Marseille : un réseau de prostitution nigérian devant le tribunal

Dans le box, six prévenus, quatre femmes et deux hommes, soupçonnés notamment de proxénétisme aggravé et de traite des êtres humains. Ils encourent au maximum dix ans de prison et 1 500 000 euros d’amende

Vous pouvez me croire, je n’ai jamais fait prostituer qui que ce soit


L’ancien président de l’association des nigérians de Marseille s’adresse au tribunal. Christopher AIWKHOE, chemise à carreaux et lunettes fines, rajoute : « je ne savais pas que les adhérentes de l’association étaient des prostituées !» Becky Ajayi les cheveux tressés collés et le visage rond conteste avec des sanglots dans la voix : « je n’ai jamais fait la proxénète.
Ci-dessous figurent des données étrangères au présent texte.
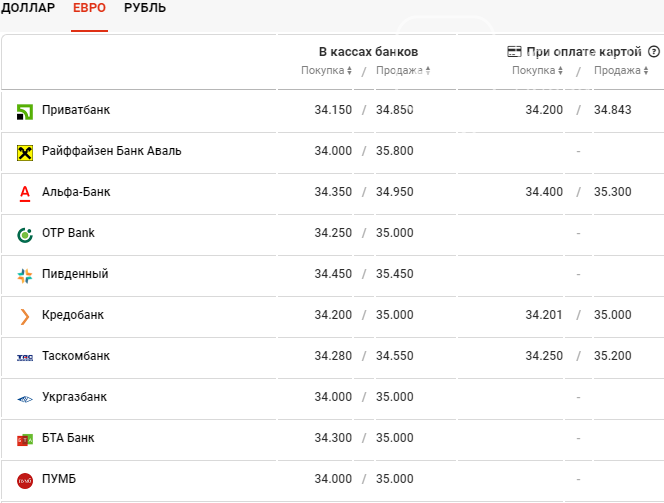The width and height of the screenshot is (664, 503).
Task: Open the Приватбанк bank name link
Action: click(x=75, y=110)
Ca fait quatorze mois que je suis en prison et je souffre ! » «  Je vis sans mes enfants ils souffrent, moi aussi ! » Dans le box tous les prévenus, détenus, quatre femmes, deux hommes dont deux anciennes déjà condamnée par des tribunaux pour proxénétisme aggravé. Tous contestent les faits reprochés.

Un système matriarcal structuré par des ex-prostituées nigérianes

En début d’audience, ce mardi 2 juin, la présidente du tribunal, fait un bref résumé de ce dossier. Elle décrit un système matriarcal structuré par des ex-prostituées nigérianes appelées « Mamas ». Les faits datent de 2011 à 2014. Le réseau est particulièrement bien organisé avec le recrutement de jeunes filles au Nigéria. Elles sont « achetées » entre 5000 et 10 000 :€uros, pour ensuite être, exploitées pendant 2 ans, et rembourser une « dette » de 30 000 à 50 000 €uros. Une vingtaine de jeunes femmes est concernée.
Madame LADEGAILLERIE souligne la spécificité du dossier :

 il s’agit d’une affaire de prostitution sous l’emprise de l’ensorcellement


La magistrate a cité une étude sociologique et anthropologique réalisée en 2008 par François Guillemaut de l’université de Toulouse « sexe Juju et migrations » ( http://rsa.revues.org/404 ) La présidente indique que les filles sont recrutées principalement à Bénin city et à Lagos au Nigéria par des « Mamas » locales.

Une enquête menée par la Direction Interrégionale de la Police Judiciaire de Marseille

L’enquête a démarré en 2011. Les policiers de la Direction Interrégionale de la Police Judiciaire de Marseille recueillent des renseignements concernant un réseau de prostitution de jeunes femmes nigérianes exerçant au profit de « Mamas ». Une recrudescence de la prostitution nigériane est constatée sur la ville. Les enquêteurs vont découvrir que les jeunes femmes, avant d’être envoyées clandestinement en France par des recruteurs locaux, sont accompagnées chez un « Jujuman » qui va jeter un sort. Ce rituel magique, pouvant être assimilé au vaudou, permet aux « Mamas » de contrôler les futures prostituées, qui vont craindre tous les malheurs si elles ne paient pas. Les frais de passeport et d’acheminement sont pris en charge par le réseau.L’information judiciaire, s’appuie essentiellement sur de nombreuses écoutes téléphoniques. Les policiers et le magistrat instructeur sont confrontés à la langue Edo, utilisée par les mis en cause. Une langue parlée au Nigéria et au Bénin. La rareté des interprètes-traducteurs a rendu difficile la traduction et l’interprétation des conversations interceptées. Les investigations vont permettre de mettre au jour deux réseaux marseillais dont les protagonistes se connaissent. L’un, qualifié comme le plus violent, est animé par « Mama Ashley » et sa sœur dans l’Oise. L’autre organisé par « Mama Twins » parce qu’elle est mère de jumeaux. D’après l’enquête elle s’apprêtait à envoyer des jeunes filles en Russie. Dans cette affaire, les policiers ne recueilleront pas de dépôt de plainte. Aucune victime n’est venue dénoncer ses proxénètes de peur des représailles magiques ou réelles au Nigéria ou en France. Le procès doit se terminer ce jeudi.